Dans un message diffusé par la Maison Blanche sur X, Trump a qualifié les tarifs douaniers de “bénéfice écrasant” pour le pays et a averti que perdre la capacité de les imposer serait “un coup terrible” pour les États-Unis.

Le président a réitéré l'idée sur son réseau social Truth Social, où il a affirmé que le déficit commercial aurait été réduit de 60 %, que le PIB croît de 4,3 % et qu'il "n'y a pas d'inflation".

Cependant, les données officielles elles-mêmes montrent un panorama plus nuancé. L'indice des prix à la consommation a augmenté de 2,7 % sur un an jusqu'en novembre, ce qui indique un ralentissement, mais pas la disparition de l'inflation.

À cela s'ajoute une perception sociale négative. Un récent sondage de Gallup a révélé que seulement 36 % des Américains approuvent la gestion de Trump, tandis que 74 % se déclarent insatisfaits de la situation du pays, principalement à cause de l'économie.

Sur les réseaux sociaux, les réactions au message présidentiel se sont concentrées sur l'impact direct sur les consommateurs.

Plusieurs utilisateurs ont rappelé que les tarifs fonctionnent comme un impôt indirect qui finit par être payé par la population.

Certains calculs cités dans les commentaires estiment un coût supplémentaire annuel compris entre 1 400 et 2 600 dollars par famille, tandis que d'autres ont comparé la politique commerciale à des épisodes historiques ratés tels que la loi Smoot-Hawley de la Grande Dépression (1929-1933).

Des analyses externes renforcent ces critiques. La Tax Foundation estime que les tarifs pourraient générer 158,4 milliards de dollars en 2025 et 207,5 milliards en 2026, des chiffres importants mais insuffisants pour couvrir des propositions comme l'envoi de chèques de 2 000 dollars à des millions d'Américains, une idée que Trump a de nouveau mise sur la table.
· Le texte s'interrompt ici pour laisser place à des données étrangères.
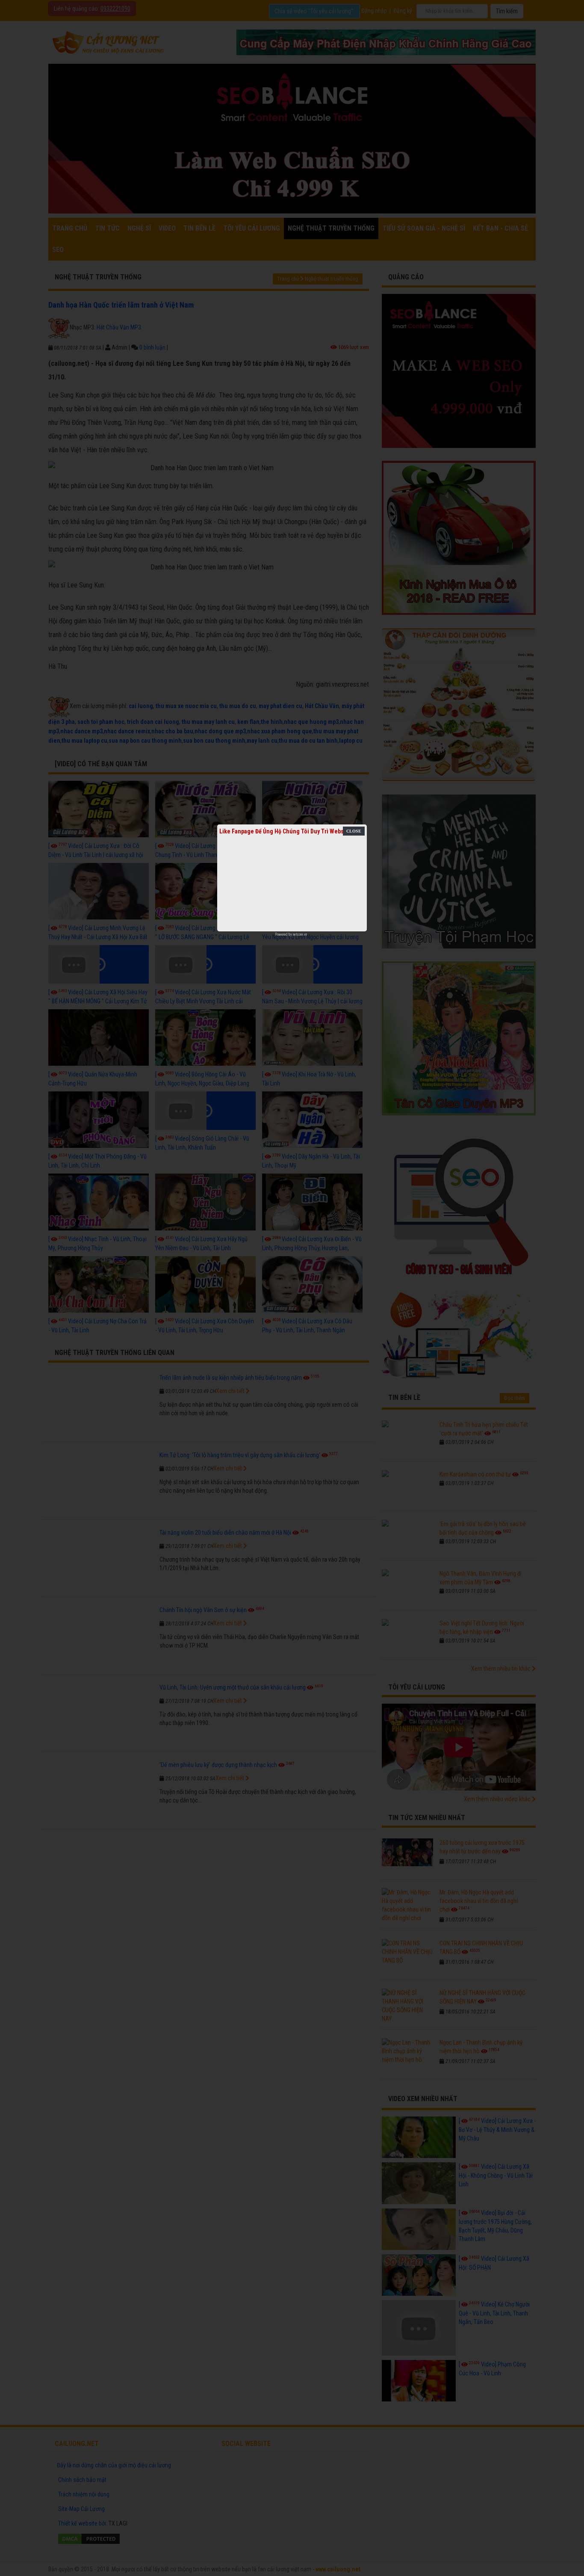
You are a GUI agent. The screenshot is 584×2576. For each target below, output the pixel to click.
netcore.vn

JPMorgan a également estimé que les consommateurs assument environ 20 % du coût réel des tarifs, ce qui contredit la narrative officielle selon laquelle l'impact incombe aux exportateurs étrangers.

Même au sein du Parti républicain, il y a des réserves. Des législateurs comme Ron Johnson et Andy Biggs ont averti que le déficit projeté, proche des deux trillions de dollars, limite la capacité de transformer les revenus douaniers en aide directe pour les familles.

D'autres, comme Rick Scott, proposent d'affecter ces fonds exclusivement au remboursement de la dette nationale, qui dépasse les 37 billions de dollars.

Alors que la Maison Blanche insiste sur le fait de présenter les tarifs douaniers comme un outil de prospérité et de force nationale, les chiffres de l'inflation, de l'approbation présidentielle et de la charge pour les consommateurs suggèrent un débat ouvert sur qui assume réellement le coût de cette politique et si ses avantages compensent l'impact sur les finances des Américains.